■ **Work required**:
Please, in the data that follows, copy exactly the lines from the line with "The width and" through the last one, both included. Do not include pictures.

[Material for this task Boundary: Start]

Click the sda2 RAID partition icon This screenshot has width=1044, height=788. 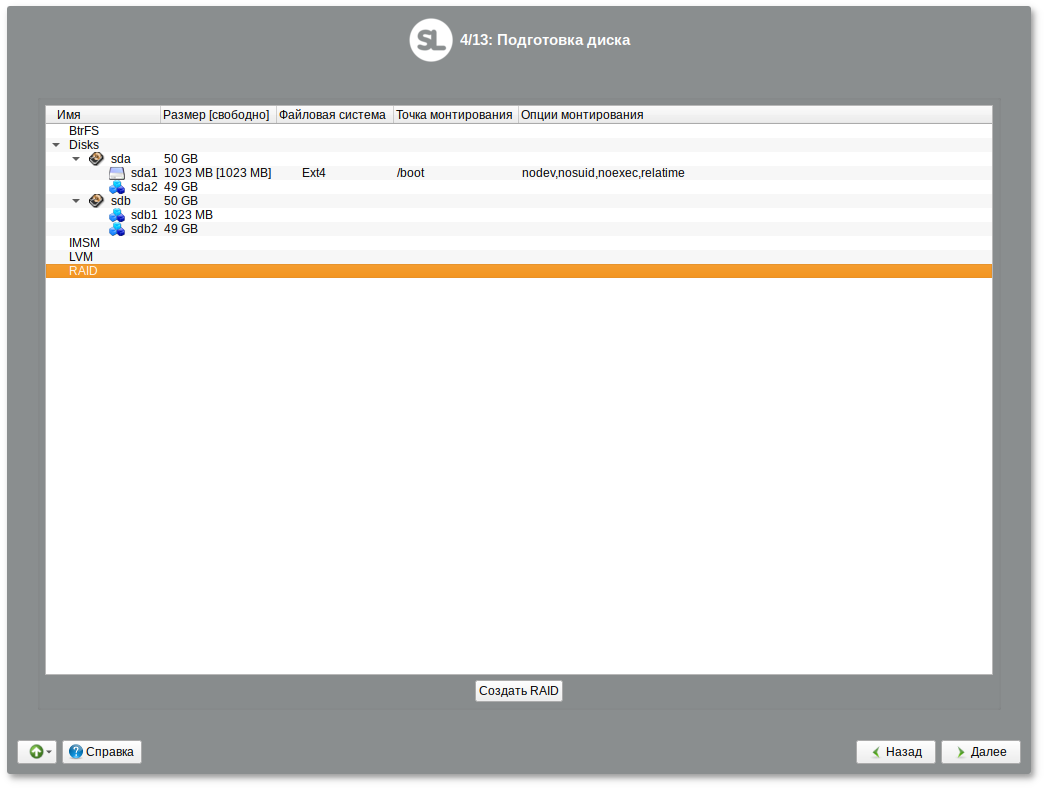point(117,187)
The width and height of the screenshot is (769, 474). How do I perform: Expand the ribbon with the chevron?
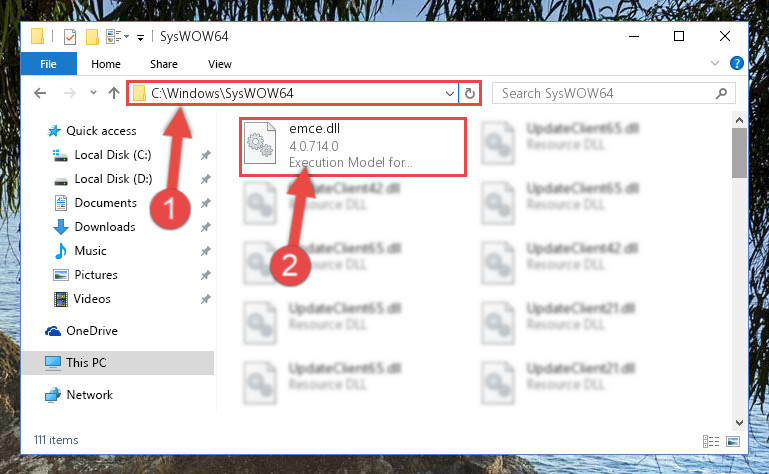pos(715,63)
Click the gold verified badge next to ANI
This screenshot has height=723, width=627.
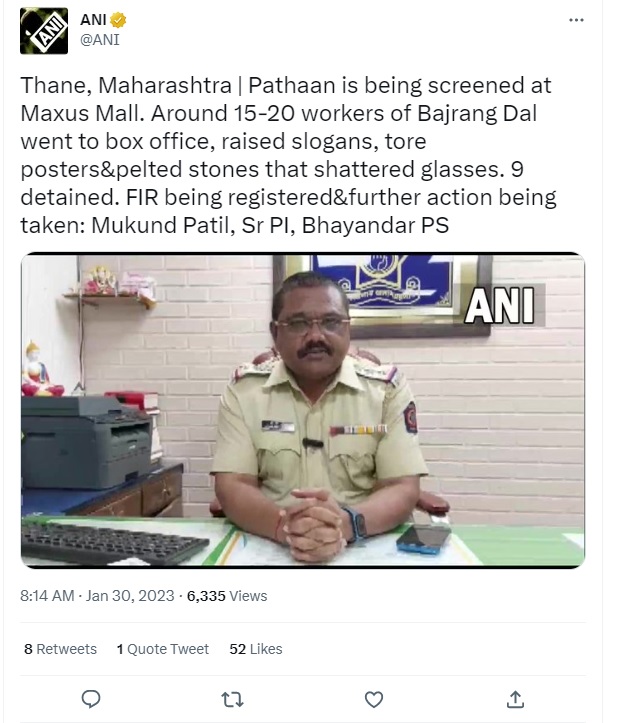tap(116, 21)
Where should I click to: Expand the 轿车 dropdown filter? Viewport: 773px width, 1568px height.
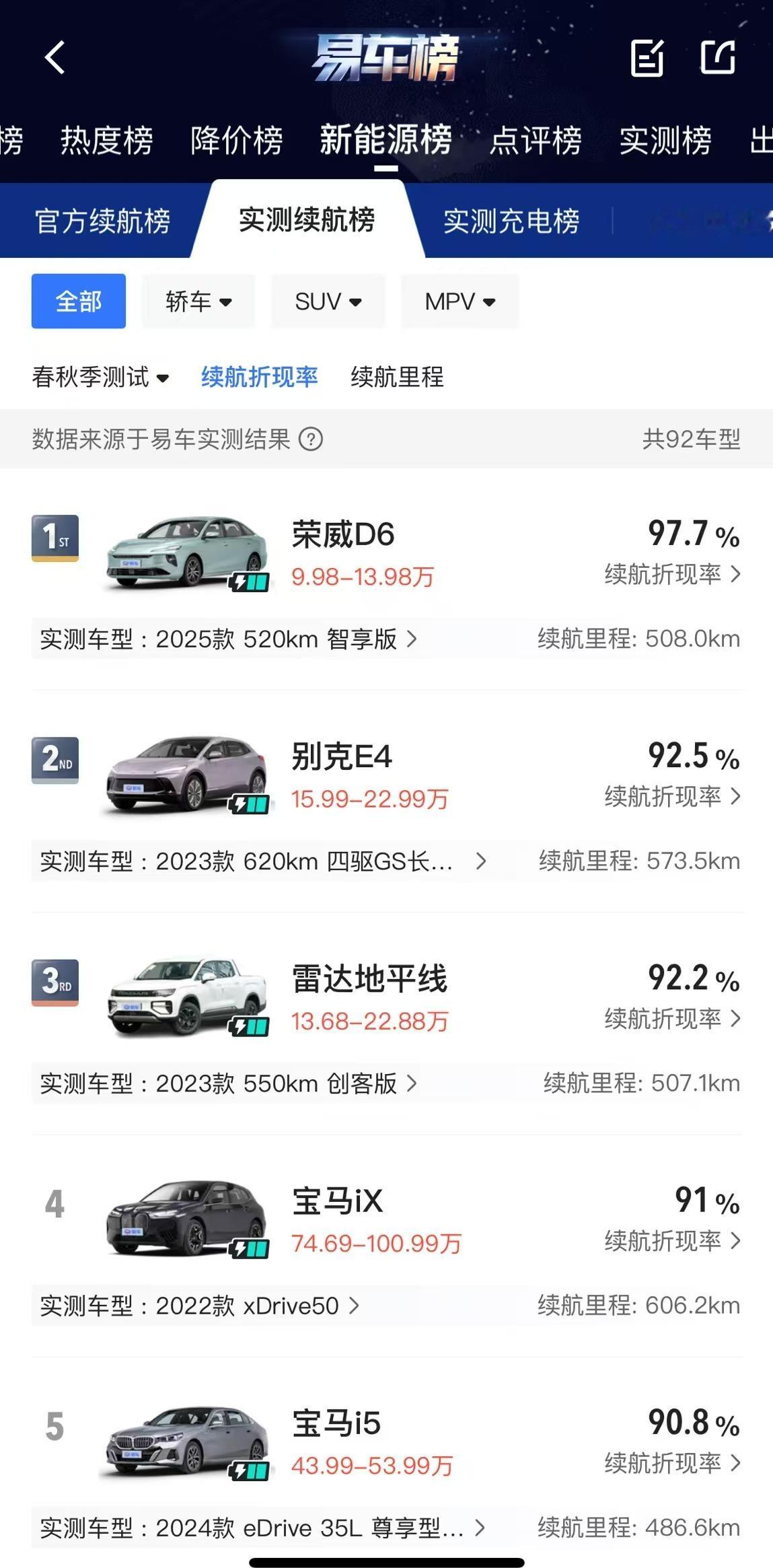coord(198,301)
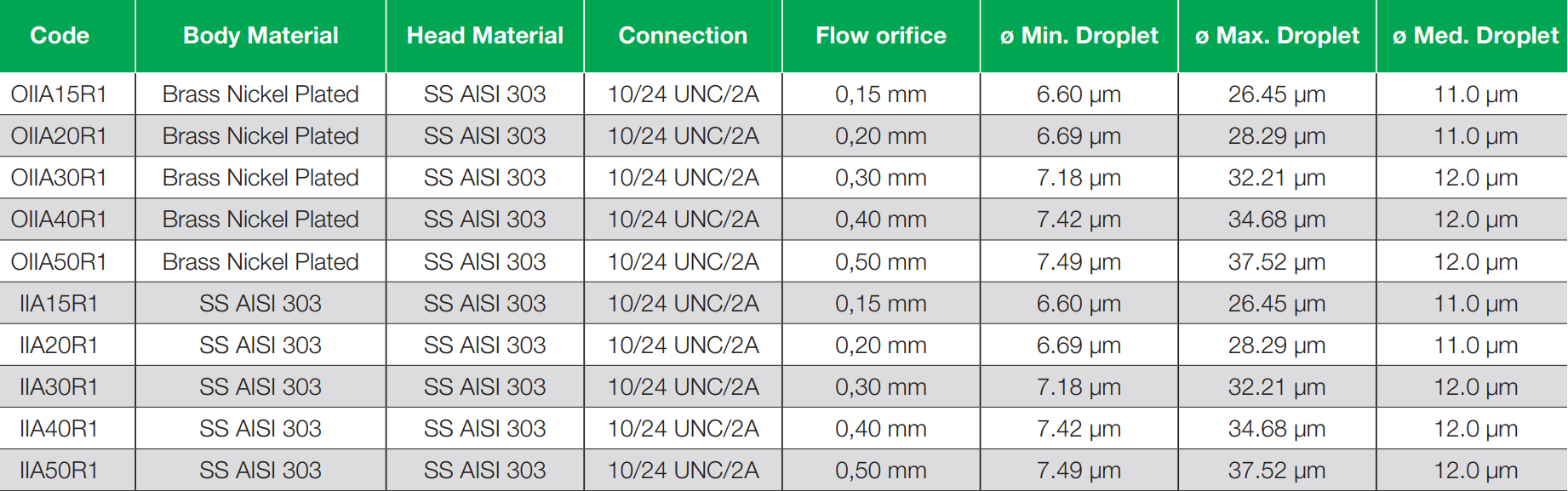The height and width of the screenshot is (491, 1568).
Task: Select the Head Material header cell
Action: [x=484, y=36]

[Material for this task Boundary: End]

■ **Result of the task**:
The width and height of the screenshot is (769, 474). How do I perform: Expand the ribbon with the chevron?
pos(715,63)
Click the gold verified badge next to ANI
This screenshot has height=723, width=627.
tap(116, 21)
Where should I click to: Expand the 轿车 dropdown filter? Viewport: 773px width, 1568px height.
coord(198,301)
The height and width of the screenshot is (491, 1568).
Task: Select the Head Material header cell
Action: [x=484, y=36]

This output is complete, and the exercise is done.